木全氏 その大きな理由としては、生産設備を見てきた人は生産設備のことは分かるが、物流の流れが分かる人は少なく、逆に物流設備を見てきた人はモノの流れは分かるが生産設備のことは分からない。生産と物流、それぞれの技術は持っている人はいるが、それらを組み合わせられる人がなかなかいない。そこをわれわれがサポートしている。
われわれが“トヨタ生産システムとは”といった解説を今さらする必要はない。皆さん、生産設備のことは分かっている。ただ、工場内の“物流の自動化”になった途端、急にハードルが上がる。
自動車部品自体の精度は決まっているが、それらを運んでいる通い箱は、サイズは同じでも、ぶつかって変形していたり、油で汚れていたりして、ばらつきがある。さらに箱そのものにも多くの種類がある。そのため、ビジョンでの認識に加えて、ロボットハンドの設計に力を入れている。
1つのラインに、さまざまな仕入れ先から数十種類、時には100種類以上の通い箱が届くケースもある。1つのハンドでどれだけ多くの種類の箱を持てるのかが重要になる。
既に、三河地域でよく使われている60種類くらいの通い箱を持てるようになっている。200種類以上の通い箱が持てるコンセプトモデルの大きなハンドもこちらに持ってくる予定だ。
MONOist さまざまな企業が自動化を提供しています。その中で、Mujinの強みとは何でしょうか。
木全氏 コア技術になっているMujinコントローラーによって稼働状態が見え、シミュレーションもできる。ロボットやAGV以外の設備も、I/Oさえ取れれば連携させることができる。
物流というのは、文字通り“モノの流れ”だ。その流れの中に、異なるベンダーをいくつも入れてしまうと、流れが分断されて見えなくなってしまう。われわれはその流れをソフトウェアで全て見る能力がある点が大きい。
私はよくスパイラルアップと呼んでいるが、設計段階でMujinコントローラーを使ってシミュレーションし、それを現場に持っていってさらに作り込んでいく。現場で問題が起きれば、それを開発や設計にフィードバックして、またMujinコントローラーに反映する。この行き来を繰り返すことでMujinコントローラーの性能が上がっていく。

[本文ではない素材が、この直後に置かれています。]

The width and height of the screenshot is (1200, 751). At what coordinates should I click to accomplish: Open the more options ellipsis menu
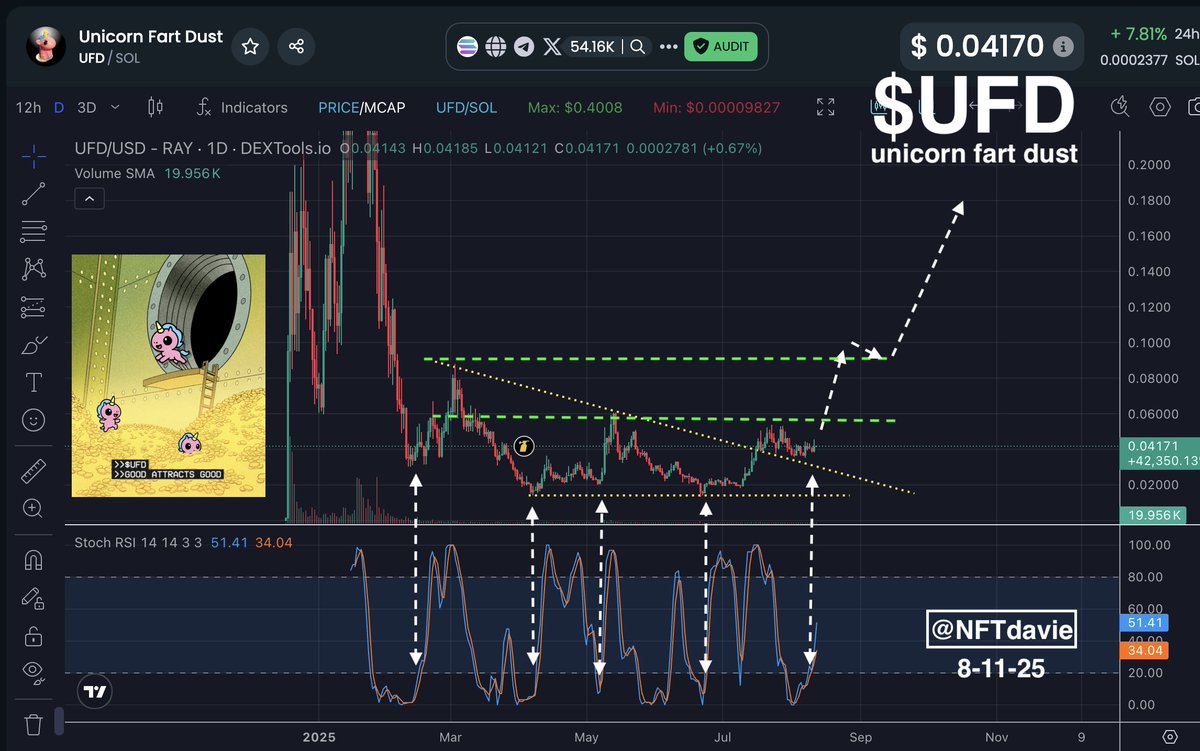[668, 46]
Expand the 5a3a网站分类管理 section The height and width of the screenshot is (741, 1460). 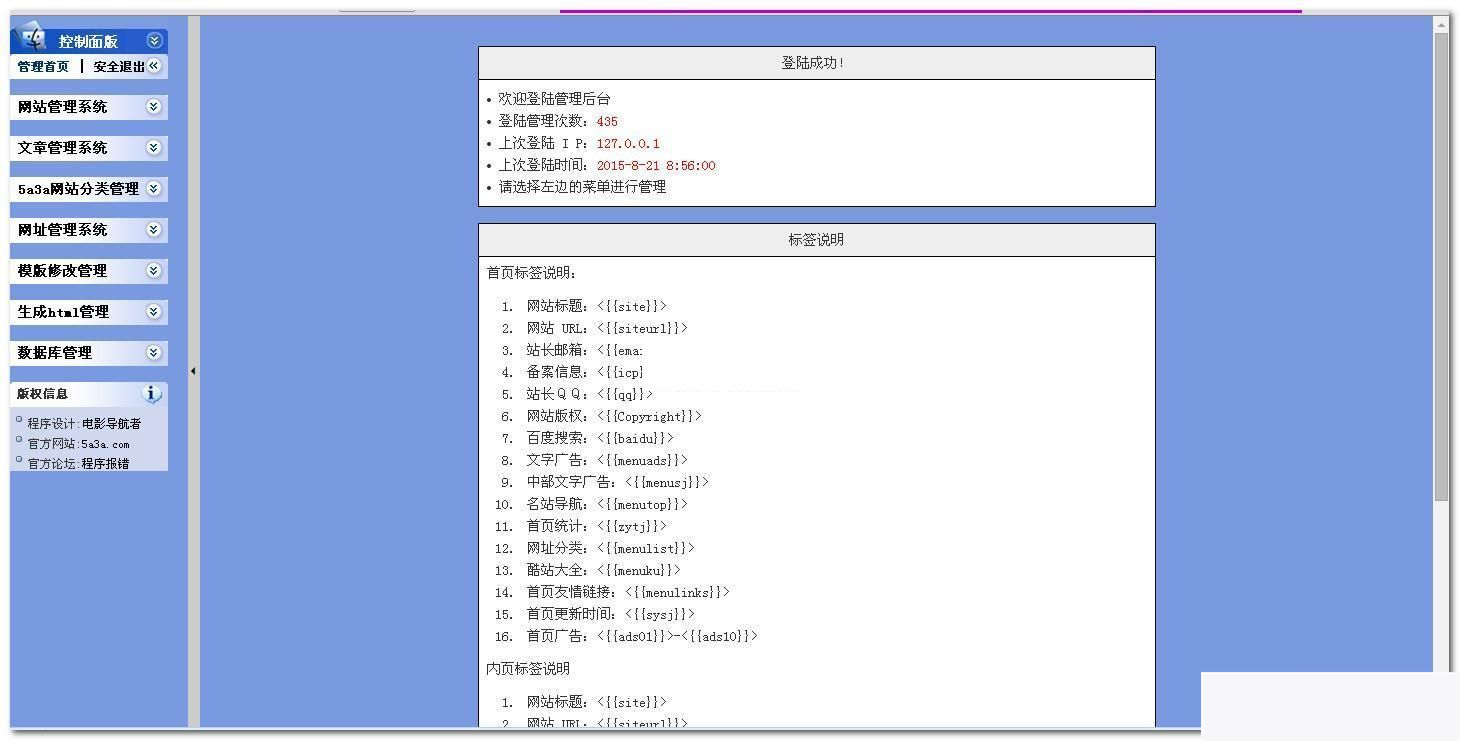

例えば、SIerがユーザーに納めるシステムのためにPLCの制御プログラムを組んでいたとする。どこにノウハウがたまるかといったら、その会社にはノウハウはたまるかもしれないが、属人化するか、その会社のサーバのどこかに入っているという状態になる。
Mujinコントローラーの場合は、1つの問題を解決したら、それがMujinコントローラーに蓄積されていく。そういった設計と現場のスパイラルを繰り返して、システムがどんどん強くなっていく。
企業としても人には重筋作業をさせずに、もっと付加価値のある作業をさせたいと考えている。今、引き合いはすごく多い。今後は、われわれが今持っている技術をさらにブラッシュアップさせることが最優先だ。将来的には、工場全体のシミュレーション、見える化も狙いたい。